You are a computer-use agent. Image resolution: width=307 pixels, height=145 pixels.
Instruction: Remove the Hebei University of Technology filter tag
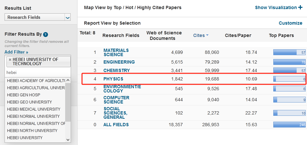[10, 59]
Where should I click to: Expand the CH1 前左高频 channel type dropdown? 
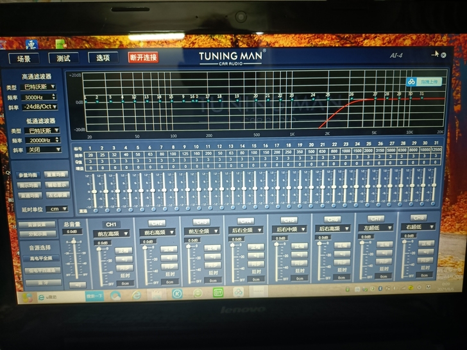click(x=112, y=234)
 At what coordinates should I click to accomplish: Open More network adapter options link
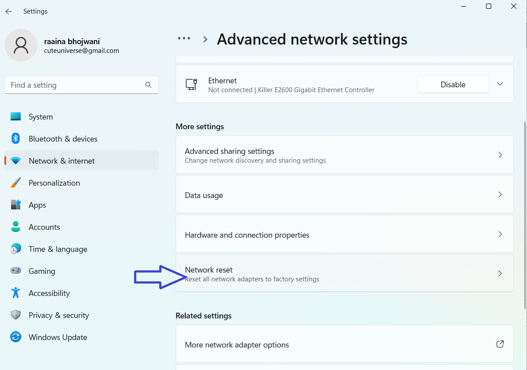tap(344, 344)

* TASK INSTRUCTIONS
Could you restate every record above word for word, dropping the pictures?

* OUTPUT
You are a computer-use agent. Image resolution: width=307 pixels, height=145 pixels.
Instruction: Remove the Hebei University of Technology filter tag
[10, 59]
Where should I click to: Expand the CH1 前左高频 channel type dropdown? 
click(x=112, y=234)
 At what coordinates should I click to accomplish: Open More network adapter options link
tap(344, 344)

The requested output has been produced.